====== TEKS YANG DIBERIKAN ======
Abstrak
Teknologi Pendidikan(TP) dirancang untuk
membantu memecahkan permasalahan pendidikan, sehinggamampu memberikan manfaat
dalam upaya peningkatan kualitas pembelajaran. Berbagai bentuk pengalaman
belajar, baik yang dapat dicapai di dalam kelas maupun di luar kelas dan
pesan-pesan pembelajaran, dapat dikemas dengan memperhatikan kaidah serta
prinsip teknologi pendidikan. Dengan pemanfaatan teknologi pembelajaan
diharapkan pesan pendidikan dapat dikemas lebih sistemik-sistematik baik dalam
kemasan fisik maupun maya, yang tidak lagi dibatasi oleh dimensi ruang maupun
waktu, sehingga dapat diterima oleh peserta didik dengan baik, mudah, dan
meluas, serta menciptakan pendidikan yang menyenangkan, fleksibel dalam dimensi
waktu, ruang, serta mengembangkan potensi peserta didik secara individual. Oleh
karena itu, kaidah serta prinsipteknologi pendidikan, seharusnya
terimplementasikan ke dalam seluruh proses pendidikan mata kuliah /mata
pelajaran, pengembangan diri, bahkan menjadi budaya sekolah. Dosen di Perguruan
Tinggi dan guru di sekolah perlu mengintegrasikan dimensi-dimensi teknologi
pendidikan ke dalam kurikulum, silabus dan rencana pelaksanaan pembelajaran
(RPP). Dalam rangka implementasi kaidah serta prinsip teknologi pendidikan ini
tentunya masih banyak permasalahan yang terjadi, termasuk penyelenggaraan
proses pembelajaran di prodi-prodi Teknologi Pendidikan/Pembelajaran di
perguruan tinggi.
Kata kunci: Pendidikan E-Learning,
Pengembangan Media Belajar
Pendahuluan
1.
======
Sambung teks tentang teknologi pendidikan di atas mulai dari bagian tempat teks itu berhenti.
====== MATERI YANG DIBERIKAN ======
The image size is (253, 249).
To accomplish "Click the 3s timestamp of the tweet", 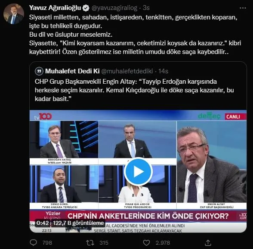I will pyautogui.click(x=146, y=8).
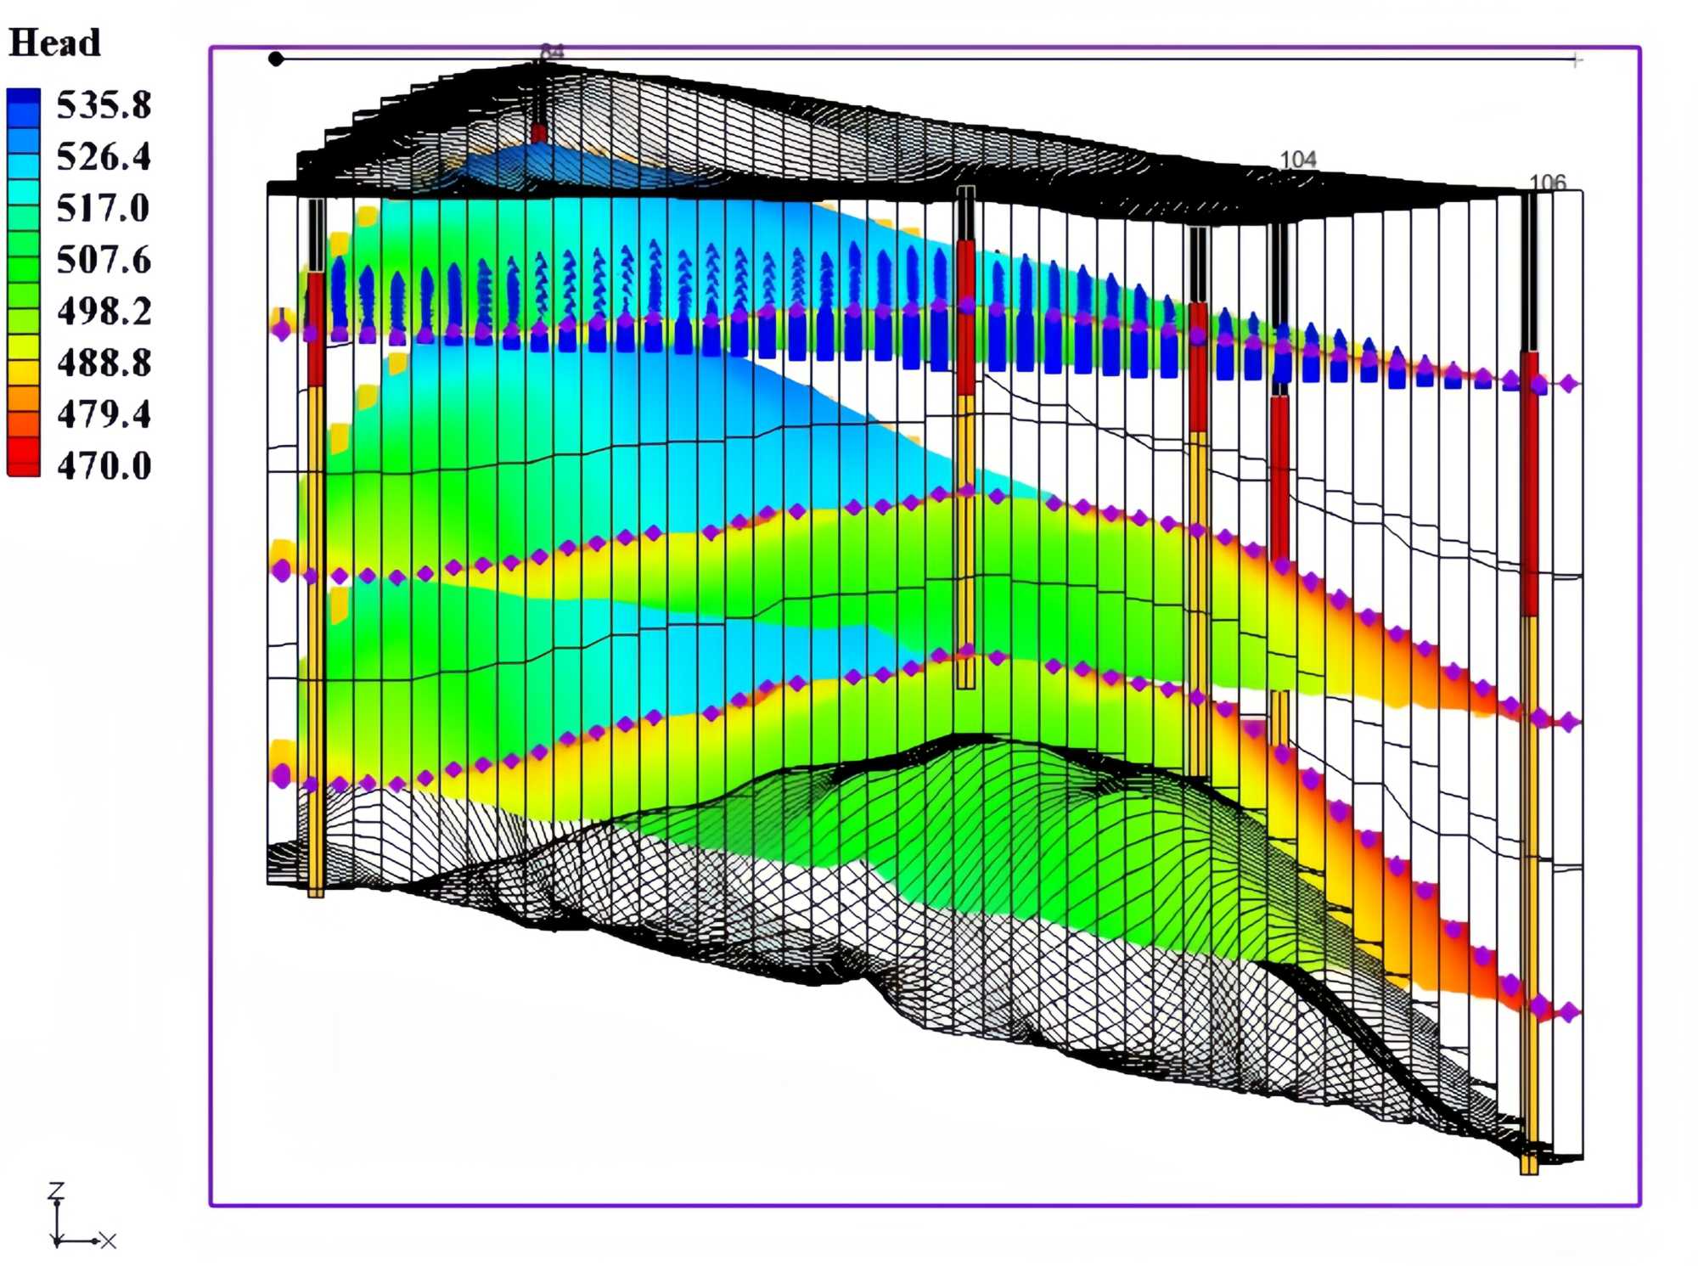Click borehole label 106
The image size is (1698, 1266).
click(1547, 183)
======
* _JAWABAN LATIHAN_:
Masalah
e-Learning
berarti pembelajaran dengan menggunakan jasa bantuan perangkat elektronika,
khususnya perangkat komputer. Karena itu e-learning sering disebut juga dengan
on-line course. Dalam berbagai literature e-learning tidak dapat dilepaskan
dari jaringan Internet, karena media ini yang dijadikan sarana untuk penyajian
ide dan gagasan pembelajaran. Namun dalam perkembangannya masih dijumpai
kendala dan hambatan untuk mengaplikasikan sistem e-learning ini, antara lain:
(a) Masih kurangnya kemampuan menggunakan Internet sebagai sumber pembelajaran;
(b) Biaya yang diperlukan masih relatif mahal untuk tahap-tahap awal; (c) Belum
memadainya perhatian dari berbagai pihak terhadap pembelajaran melalui Internet
dan (d) Belum memadainya infrastruktur pendukung untuk daerah-daerah
tertentu
Selain
kendala dan hambatan tersebut di atas, kelemahan lain yang dimiliki oleh sistem
elearning ini yaitu hilangnya nuansa pendidikan yang terjadi antara pendidik
dengan peserta didik, karena yang menjadi unsur utama dalam e-learning adalah
pembelajaran.
2.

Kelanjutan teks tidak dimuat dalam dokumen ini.